This "wert sein" can take objekts in all cases. Akkusative, dative and genitive. As "wert" is combined with "sein" it is probably a predicative adjective "worthy" or maybe it was once a predicative noun "der Wert" "the worth". There is also the expression "von Wert sein." "to be of worth".
Akkusative object: expresses the worth assigned to the subject.
Das Bild ist den Preis wert. The painting is worth the price.
Genetive object: expresses if something is worthy of something, more as an idealistic than an actual worth.
Das Bild ist der Mühe wert. The painting is worthy of the effort.
The dative object is optional. It expresses the person who judges the worth or worthiness.
Das Bild ist mir den Preis wert. The painting is worth the price to me. (dative + akkusative)
Das Bild ist mir der Mühe wert. The painting is worthy of the effort to me. (dative + genetive)
Oftentimes, it is unclear if the objekt is genetive or akkusative. You can use the same words in the other case.
Das Bild ist die Mühe wert. (akkusative) The painting is worth the effort.
Das Bild ist der Mühe wert. (genetive) The painting is worthy of the effort. (seems to be genetive in English, too.)
With many wordings you can not distinguish between genetive and akkusative.
Das Bild ist viel wert. The painting is worth a lot. viel is the object although it doesn't even seem to be a proper noun. I would guess akkusativ.
"es" is a tricky one too. The actual genetive should be "seiner" or "dessen", but sometimes "es" takes over. For the original sentence I would stick with akkusative.
Die Woche ist es wert. The week is worth it. (not worthy of it.)
subject Die Woche kopula verb ist akkusative obect/pronoun es predicative wert.
It's not only a cr@p sentence, it is an ultra cr@p sentence. Totally meaningless in English.
Imagine a séminaire, or a trip to some remarkable wilderness, or a fashion or film week somewhere, or a week's spiritual retreat. It might be worth going to, or doing something of that ilk for a week.
The issue I and other English-speakers are having, is figuring out when/why you would use this sentence. For your examples, I would say, "That trip was worthwhile," or, "That trip was worth all the work I put in last week." I asked my German friend, who also teaches German, she said that it sounds as weird in German as it does in English. The sentences that sound correct to her were structured almost exactly as I did above. Maybe it's a regional thing?
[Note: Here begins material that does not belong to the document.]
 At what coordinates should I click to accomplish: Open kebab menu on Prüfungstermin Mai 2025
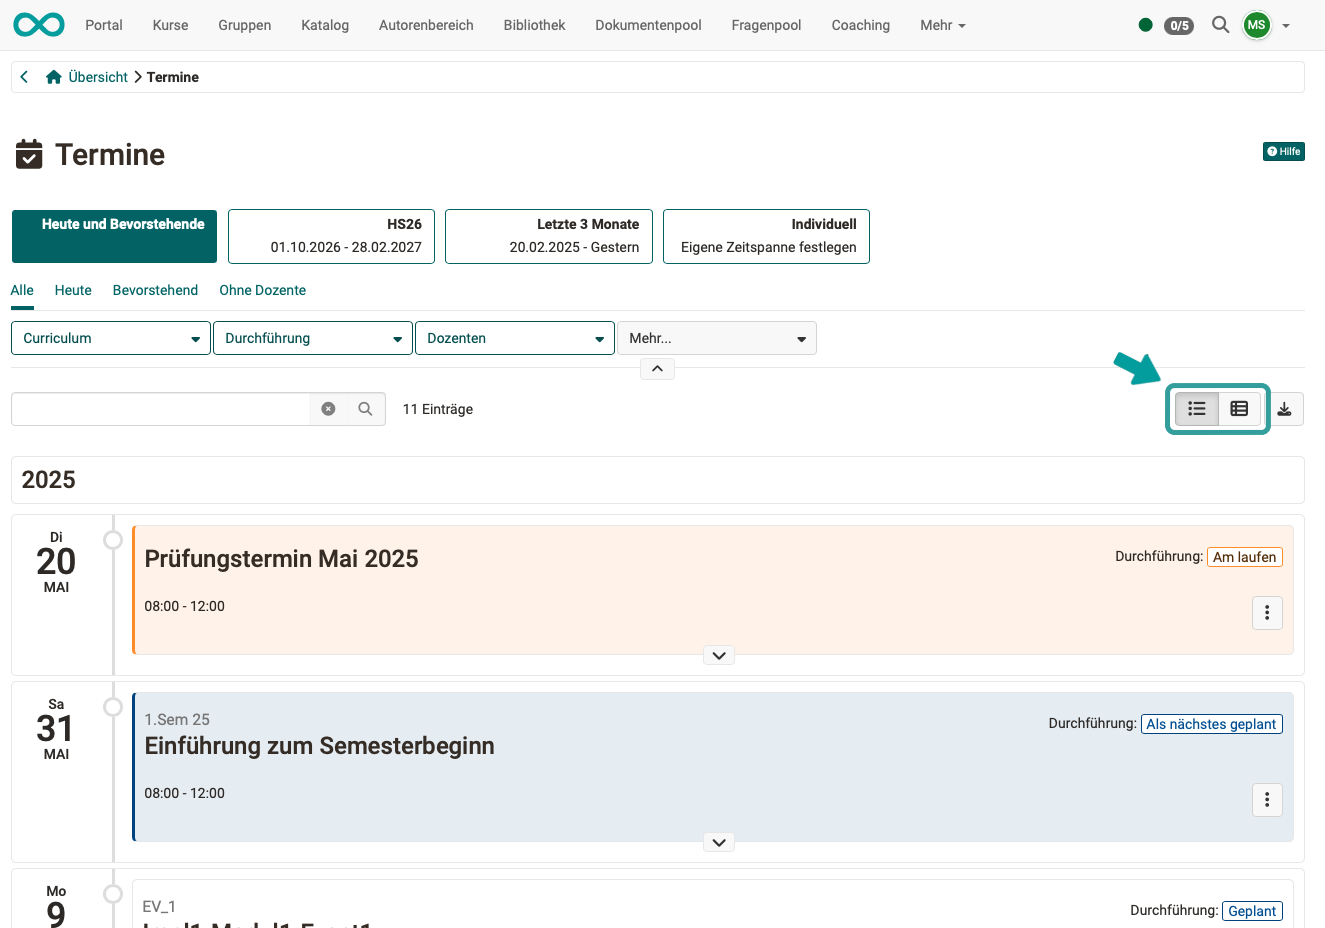(x=1267, y=612)
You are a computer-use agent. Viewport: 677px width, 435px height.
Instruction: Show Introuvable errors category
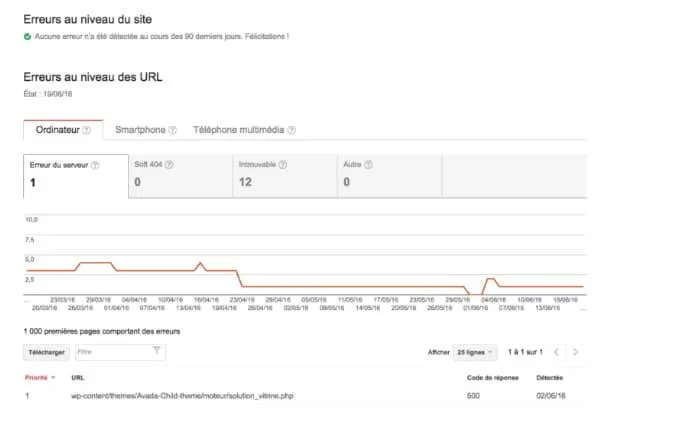284,174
Don't worry about it, die (or der, das) is sometimes translated to that.
What context? There is no context given. The sentence stands on its own and--much like many sentences offered for translation--leaves us wondering about what the larger conversation could be. However, the purpose of DuoLingo is not to tell a story but to teach German grammar and vocabulary.
If you'll read through the comments you'll see I provided a scenario where one might say "Die Woche ist es wert."
But since you're not trying to learn German "parrot-fashion", it really shouldn't matter if you can use this particular sentence as it is. Instead, use it as an example to understand how you can synthesize your own sentences, such as "Das Auto ist es wert," oder "Die Ausbildung ist es wert." The key is to recognize the structure: [etwas] ist es wert.
Das ist was die Eule hier lehrt.
In this case "wert" is a predicative adjective. The full verb would be "(etwas) wert sein". "Sein" itself is then a kopula verb that is not quite complete without a predicative. Predicatives are part of the verb and move to the end of the sentence as part of the verb bracket. You seem to alredy suspect that, so you are probably familiar with the concept of the verb bracket.
So you do understand what the sentence means: you provided an alternate way of expressing the same thought.
But with regard to your never saying it the way die Eule chose to say it, DL is not trying to provide you with a library of canned phrases that you can use to express yourself. Rather, die Eule is attempting to teach us how to "speak" (which actually means "hear/read, understand, and respond") German. Although you might not ever say Die Woche ist es wert, you might hear someone else say it, and if so, should be able to understand. There is no chance I would ever say Ich bin schwanger, but I would like to understand if my wife or daughter said it.
You're missing the point. This is a language learning environment, so why use phrases like "That week is worth it" which is not normal English? There are so much better ways of modelling the language. The point I originally made was that this type of comment is something you would make in retrospect. "Yes, it WAS a difficult week, but with hindsight, it WAS worth it". You couldn't say that until afterwards, so therefore "The week IS worth it" is meaningless.